A legislação portuguesa destinada a garantir salários iguais entre homens e mulheres teve um impacto reduzido nos primeiros anos de aplicação. Um estudo do Banco de Portugal concluiu que a lei aprovada em 2018 produziu apenas efeitos pequenos e marginalmente significativos na diminuição das diferenças remuneratórias.
Os investigadores atribuem o resultado à falta de informação diretamente acessível aos trabalhadores. Sem conhecerem as disparidades salariais existentes dentro das empresas, os funcionários não puderam utilizar esses dados nas negociações remuneratórias. A lei funcionou sobretudo através do receio das entidades empregadoras de serem fiscalizadas ou penalizadas.
O estudo analisou informação dos balanços sociais e dos quadros de pessoal entre 2014 e 2020, abrangendo os dois primeiros anos de aplicação da legislação.

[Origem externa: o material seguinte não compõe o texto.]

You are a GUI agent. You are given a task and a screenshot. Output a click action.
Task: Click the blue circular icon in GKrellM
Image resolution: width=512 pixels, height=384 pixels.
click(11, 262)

Portugal prepara agora, com atraso, a transposição da diretiva europeia sobre transparência salarial. As novas regras darão aos trabalhadores acesso à sua remuneração individual e às médias salariais, separadas por sexo, para funções iguais ou de valor equivalente. O objetivo é transformar a informação num instrumento efetivo de combate à desigualdade.